One of the most beneficial developments that accompanied the emergence of newer generations of AEDs is their generally superior pharmacokinetic profiles. Older AEDs tend to be metabolized by hepatic enzymes, with metabolism induced by other medications; often these AEDs induce the metabolism of non-AEDs. Older drugs were often used in medical school pharmacology courses as an example of a drug class with many potential drug-drug interactions. In general, newer AEDs have lower propensity to induce hepatic enzymes compared with older AEDs such as phenytoin, carbamazepine, and phenobarbital.
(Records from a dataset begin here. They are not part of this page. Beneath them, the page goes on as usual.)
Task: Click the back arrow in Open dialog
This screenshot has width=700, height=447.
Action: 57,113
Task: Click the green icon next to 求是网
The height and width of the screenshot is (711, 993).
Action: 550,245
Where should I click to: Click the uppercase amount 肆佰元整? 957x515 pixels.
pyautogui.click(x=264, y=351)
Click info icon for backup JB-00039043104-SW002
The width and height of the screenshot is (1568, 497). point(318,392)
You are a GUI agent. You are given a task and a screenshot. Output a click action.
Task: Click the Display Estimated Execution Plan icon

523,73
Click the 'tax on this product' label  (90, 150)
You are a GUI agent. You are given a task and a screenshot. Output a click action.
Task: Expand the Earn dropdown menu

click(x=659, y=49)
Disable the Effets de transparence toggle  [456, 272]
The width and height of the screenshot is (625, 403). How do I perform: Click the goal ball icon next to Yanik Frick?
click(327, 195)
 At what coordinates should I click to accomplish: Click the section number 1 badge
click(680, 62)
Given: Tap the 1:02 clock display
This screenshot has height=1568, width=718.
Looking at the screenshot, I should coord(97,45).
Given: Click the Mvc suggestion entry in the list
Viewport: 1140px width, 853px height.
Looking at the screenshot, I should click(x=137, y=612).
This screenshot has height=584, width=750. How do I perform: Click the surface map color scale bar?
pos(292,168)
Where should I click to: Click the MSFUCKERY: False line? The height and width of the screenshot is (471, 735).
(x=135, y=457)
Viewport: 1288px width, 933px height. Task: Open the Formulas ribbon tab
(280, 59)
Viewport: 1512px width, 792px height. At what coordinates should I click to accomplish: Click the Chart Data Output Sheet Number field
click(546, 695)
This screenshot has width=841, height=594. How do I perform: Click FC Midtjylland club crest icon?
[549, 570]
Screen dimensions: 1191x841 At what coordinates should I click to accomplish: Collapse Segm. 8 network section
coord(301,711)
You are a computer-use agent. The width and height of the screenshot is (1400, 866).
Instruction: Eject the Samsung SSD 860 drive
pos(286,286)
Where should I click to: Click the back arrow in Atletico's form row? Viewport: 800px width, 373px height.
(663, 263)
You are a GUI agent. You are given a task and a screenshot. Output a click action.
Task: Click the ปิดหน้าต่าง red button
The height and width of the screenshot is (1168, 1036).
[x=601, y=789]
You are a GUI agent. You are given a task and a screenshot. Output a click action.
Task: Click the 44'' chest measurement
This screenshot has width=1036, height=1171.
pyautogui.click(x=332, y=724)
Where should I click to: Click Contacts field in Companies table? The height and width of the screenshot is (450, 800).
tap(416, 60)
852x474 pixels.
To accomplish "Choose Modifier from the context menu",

Drug interaction is a risk associated with several AEDs, and dose adjustments may be necessary with the coadministration of drugs in which at least 1 component is primarily metabolized in the liver; for example, plasma clearance of lamotrigine is nearly doubled when coadministered with hepatic enzyme—inducing AEDs.31 Interactions between AEDs and drugs of other classes is an area of additional concern. Important interactions with older AEDs include reduced oral contraceptive efficacy and reduced blood concentrations of some chemotherapy agents. Phenytoin was approved in the 1930s, but is still one of the most widely prescribed AEDs in the United States. Phenytoin is the prototype of the older AEDs, and it is one of the most difficult drugs to dose accurately.32 Phenytoin is associated with numerous interactions with drugs metabolized by the liver, is highly protein-bound (thereby displacing other drugs and altering other drugs’ free concentrations), and undergoes saturable metabolism within its therapeutic range, making it the most difficult AED to dose accurately.33
Newer AEDs can be categorized as drugs not metabolized by the liver or those that are metabolized by the liver but have a lower risk of drug-drug interactions than older AEDs. Levetiracetam, pregabalin, and gabapentin have no hepatic metabolism and no relevant protein binding, making them a good choice for patients with hepatic impairment or those receiving many concomitant drugs (as is common in the elderly). Even the newer AEDs that are metabolized by the liver are less likely to induce other medications or have relevant protein binding. Only oxcarbazepine and topiramate are associated with induction of oral contraceptives.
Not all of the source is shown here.